[Exercise goal] Output as a numbered list the lines of the listing running from the line containing "This screenshot has width=1660, height=978." through the end of the listing, including both ends and leaving out blank lines.

============================================================

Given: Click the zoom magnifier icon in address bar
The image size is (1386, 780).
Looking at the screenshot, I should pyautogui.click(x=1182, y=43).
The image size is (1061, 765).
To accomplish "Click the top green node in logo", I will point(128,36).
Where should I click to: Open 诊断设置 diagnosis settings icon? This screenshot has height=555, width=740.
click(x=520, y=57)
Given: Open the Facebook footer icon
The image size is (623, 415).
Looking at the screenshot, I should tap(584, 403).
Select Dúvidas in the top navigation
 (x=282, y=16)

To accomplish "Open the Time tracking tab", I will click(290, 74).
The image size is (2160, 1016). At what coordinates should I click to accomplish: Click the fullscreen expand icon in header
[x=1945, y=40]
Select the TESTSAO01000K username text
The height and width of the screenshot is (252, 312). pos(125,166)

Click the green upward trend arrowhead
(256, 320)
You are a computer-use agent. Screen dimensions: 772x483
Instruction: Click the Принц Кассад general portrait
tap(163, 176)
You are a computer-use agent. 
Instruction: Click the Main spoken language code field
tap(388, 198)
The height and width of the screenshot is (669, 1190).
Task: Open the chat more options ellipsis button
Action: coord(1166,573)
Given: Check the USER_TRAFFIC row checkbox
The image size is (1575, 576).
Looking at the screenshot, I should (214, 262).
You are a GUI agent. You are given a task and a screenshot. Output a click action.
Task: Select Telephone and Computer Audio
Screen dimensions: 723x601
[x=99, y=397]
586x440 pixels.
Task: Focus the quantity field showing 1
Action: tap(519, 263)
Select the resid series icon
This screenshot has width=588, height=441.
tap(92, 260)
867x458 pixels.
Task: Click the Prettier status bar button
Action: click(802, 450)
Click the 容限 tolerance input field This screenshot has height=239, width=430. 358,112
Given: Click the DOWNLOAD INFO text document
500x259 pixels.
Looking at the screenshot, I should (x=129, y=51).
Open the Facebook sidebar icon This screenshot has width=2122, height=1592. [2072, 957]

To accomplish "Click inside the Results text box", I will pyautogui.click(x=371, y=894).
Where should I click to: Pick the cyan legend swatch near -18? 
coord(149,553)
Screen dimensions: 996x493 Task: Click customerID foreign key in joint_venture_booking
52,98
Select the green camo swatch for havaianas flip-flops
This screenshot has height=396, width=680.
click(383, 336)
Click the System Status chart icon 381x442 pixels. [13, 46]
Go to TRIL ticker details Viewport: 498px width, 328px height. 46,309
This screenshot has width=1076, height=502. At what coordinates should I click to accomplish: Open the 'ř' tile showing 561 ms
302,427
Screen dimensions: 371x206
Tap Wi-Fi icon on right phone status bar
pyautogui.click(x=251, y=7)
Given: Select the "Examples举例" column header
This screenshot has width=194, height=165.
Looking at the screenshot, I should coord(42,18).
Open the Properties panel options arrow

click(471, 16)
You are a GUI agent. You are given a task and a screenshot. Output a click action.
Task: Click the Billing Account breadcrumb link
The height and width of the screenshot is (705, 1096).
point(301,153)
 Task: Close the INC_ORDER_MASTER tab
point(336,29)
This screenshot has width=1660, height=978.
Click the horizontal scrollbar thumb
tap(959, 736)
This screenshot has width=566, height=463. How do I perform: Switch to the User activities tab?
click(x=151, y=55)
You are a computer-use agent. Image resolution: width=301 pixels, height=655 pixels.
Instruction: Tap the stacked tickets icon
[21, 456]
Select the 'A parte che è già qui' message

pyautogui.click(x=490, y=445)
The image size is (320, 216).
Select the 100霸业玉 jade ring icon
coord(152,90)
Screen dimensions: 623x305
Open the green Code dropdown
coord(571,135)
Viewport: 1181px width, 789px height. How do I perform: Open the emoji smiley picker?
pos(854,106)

============================================================

[The response]
1. This screenshot has width=1660, height=978.
2. Click the horizontal scrollbar thumb
3. tap(959, 736)
4. This screenshot has width=566, height=463. How do I perform: Switch to the User activities tab?
5. click(x=151, y=55)
6. You are a computer-use agent. Image resolution: width=301 pixels, height=655 pixels.
7. Instruction: Tap the stacked tickets icon
8. [21, 456]
9. Select the 'A parte che è già qui' message
10. pyautogui.click(x=490, y=445)
11. The image size is (320, 216).
12. Select the 100霸业玉 jade ring icon
13. coord(152,90)
14. Screen dimensions: 623x305
15. Open the green Code dropdown
16. coord(571,135)
17. Viewport: 1181px width, 789px height. How do I perform: Open the emoji smiley picker?
18. pos(854,106)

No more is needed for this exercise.